Fellow Redditors weighed in:
- NTA: Not the A**hole
- YTA: You’re the A**hole
- ESH: Everybody Sucks Here
- NAH: No A**holes Here
Some questioned the OP’s priorities.
“I can’t see any way around that narrative considering ‘the guys’ were so on board with the idea.”
“Man, why is Op even getting married? I can’t imagine marrying someone and them inviting friends on our honeymoon. Op doesn’t even know his future wife well enough to know that wouldn’t go well.”
“This is actually sad for the beginning of a marriage.” – Honest_Atmosphere_53
“I’d be reconsidering the whole marriage at this point. ‘Announcing’ his decision without considering her?”
“Turning it from a honeymoon into, essentially, a friends’ trip your brand new wife is also invited on? OP what the H**L were you thinking?”
“YTA. Fix this immediately and apologize if you want any chance of saving your marriage before it starts.”
“And yes I would absolutely reconsider committing to marriage if my future husband tried to change our once-in-a-lifetime plans without asking me first, forgot about my feelings when his guy friends were around, assumed I’d just go along with what they wanted, and made me look like the bad guy to his longtime friends right before I’m supposed to become his spouse.”
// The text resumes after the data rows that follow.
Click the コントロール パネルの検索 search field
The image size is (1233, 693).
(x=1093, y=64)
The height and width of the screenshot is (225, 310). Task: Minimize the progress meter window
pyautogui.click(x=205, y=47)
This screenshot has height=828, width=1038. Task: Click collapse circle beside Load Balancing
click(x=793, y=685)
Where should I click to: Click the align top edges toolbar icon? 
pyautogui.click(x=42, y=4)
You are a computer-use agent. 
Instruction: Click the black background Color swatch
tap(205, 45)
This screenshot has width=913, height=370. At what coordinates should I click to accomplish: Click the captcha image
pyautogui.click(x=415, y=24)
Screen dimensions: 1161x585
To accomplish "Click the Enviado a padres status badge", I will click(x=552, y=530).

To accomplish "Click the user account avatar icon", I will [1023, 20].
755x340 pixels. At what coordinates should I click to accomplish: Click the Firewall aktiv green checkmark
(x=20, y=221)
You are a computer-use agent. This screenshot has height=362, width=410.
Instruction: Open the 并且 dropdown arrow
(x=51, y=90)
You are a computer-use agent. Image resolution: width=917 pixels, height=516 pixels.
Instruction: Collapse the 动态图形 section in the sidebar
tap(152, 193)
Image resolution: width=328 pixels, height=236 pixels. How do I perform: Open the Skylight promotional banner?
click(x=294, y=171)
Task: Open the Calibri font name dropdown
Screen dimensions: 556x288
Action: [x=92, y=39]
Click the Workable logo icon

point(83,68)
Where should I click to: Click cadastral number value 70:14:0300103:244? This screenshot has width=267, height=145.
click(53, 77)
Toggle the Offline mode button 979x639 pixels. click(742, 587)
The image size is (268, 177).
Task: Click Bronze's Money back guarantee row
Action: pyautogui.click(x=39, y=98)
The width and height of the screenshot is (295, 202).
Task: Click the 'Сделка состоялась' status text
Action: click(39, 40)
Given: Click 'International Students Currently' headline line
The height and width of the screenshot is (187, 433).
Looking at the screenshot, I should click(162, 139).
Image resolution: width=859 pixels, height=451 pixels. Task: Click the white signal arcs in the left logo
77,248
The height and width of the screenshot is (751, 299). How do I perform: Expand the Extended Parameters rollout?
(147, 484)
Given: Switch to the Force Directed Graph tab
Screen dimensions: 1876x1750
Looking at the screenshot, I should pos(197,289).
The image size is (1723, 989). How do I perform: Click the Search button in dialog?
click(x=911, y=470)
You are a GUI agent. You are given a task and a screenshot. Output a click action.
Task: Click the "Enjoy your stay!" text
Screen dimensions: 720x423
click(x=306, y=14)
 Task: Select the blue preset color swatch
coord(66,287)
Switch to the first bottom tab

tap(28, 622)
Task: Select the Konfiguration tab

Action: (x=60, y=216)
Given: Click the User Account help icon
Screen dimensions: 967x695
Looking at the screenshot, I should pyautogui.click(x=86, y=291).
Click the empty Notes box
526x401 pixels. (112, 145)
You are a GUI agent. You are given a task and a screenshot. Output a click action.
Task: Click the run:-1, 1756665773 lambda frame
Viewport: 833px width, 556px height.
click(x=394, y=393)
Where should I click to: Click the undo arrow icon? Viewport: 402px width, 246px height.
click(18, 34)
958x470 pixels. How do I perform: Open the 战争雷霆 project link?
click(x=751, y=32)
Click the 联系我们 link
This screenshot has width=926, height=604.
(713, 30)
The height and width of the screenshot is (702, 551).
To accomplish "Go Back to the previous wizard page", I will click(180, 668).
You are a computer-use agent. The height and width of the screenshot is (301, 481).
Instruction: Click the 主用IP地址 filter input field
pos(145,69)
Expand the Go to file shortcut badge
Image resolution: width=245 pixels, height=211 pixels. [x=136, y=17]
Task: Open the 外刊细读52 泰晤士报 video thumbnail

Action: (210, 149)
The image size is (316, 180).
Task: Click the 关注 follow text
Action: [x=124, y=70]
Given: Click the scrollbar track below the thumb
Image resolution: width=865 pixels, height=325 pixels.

“And I’m not apologizing for saying that.” – tantrumps_
“TBH, I wouldn’t go through with the marriage at this point. Not sure how he could manage to even right this at this point. His fiancee will be the bad guy no matter how carefully he phrases it. They’ll all know she said no and that is why he is pulling out.”
“To the OP of this whole post: Good job on putting a big dent into any future attempts of your fiancee getting along with your friends.” – Aleshanie
Others suggested ending the marriage before it begins.
“Would it be a bad thing if they broke up?? I am thinking it is a win-win. He gets to spend his time with the people who are actually important to him and ex-fiancee can actually find someone who wants her.” – debbieae
“My ex was like this. He spent our 10 year anniversary watching football because he couldn’t possibly be expected to miss a game. Then pouted when he came to bed expecting sex and I gave him the cold shoulder.”
“He’s my ex for a lot of reasons, but this gives you a general taste of why.” – justforfunnsies12
“If someone invited me on their honeymoon, I’d find it odd but assume that the couple decided together to be inclusive of friends. I’m not sure that a unilateral invite would ever even cross my mind.” – its_a_gibibyte
Some pointed out the OP had made his future wife look like the villain.
“It’s too bad. Now the narrative will be that OP’s s**tty controlling wife put a stop to the super fun friends getaway.”
“What an awful thing he did. I’d be so disappointed.” – websterella
“‘I even told her she can tell some of her own friends of they want to join.'”
“‘I thought it sounded fun.'”
“He already told us he did.”
“OP, you are absolutely terrible. Now your wife is going to look like the bad guy to your friends. Bet the friends now try and convince you not to get married and just go on the bro-trip with them” – Scheme-Disastrous
“The problem with canceling is now she’s the nagging fiancé/wife who ruined their trip. It’s her fault they can’t have a fun friend trip. How dare she want to spend 1 on 1 time with her new husband on their honeymoon.” – sraydenk
While the OP thought he had come up with a fun trip idea, the subReddit insisted now was not the time. This could be a fun trip idea for a year or so down the road, but it shouldn’t effectively take over a honeymoon that’s meant to be centered around a couple and their new union.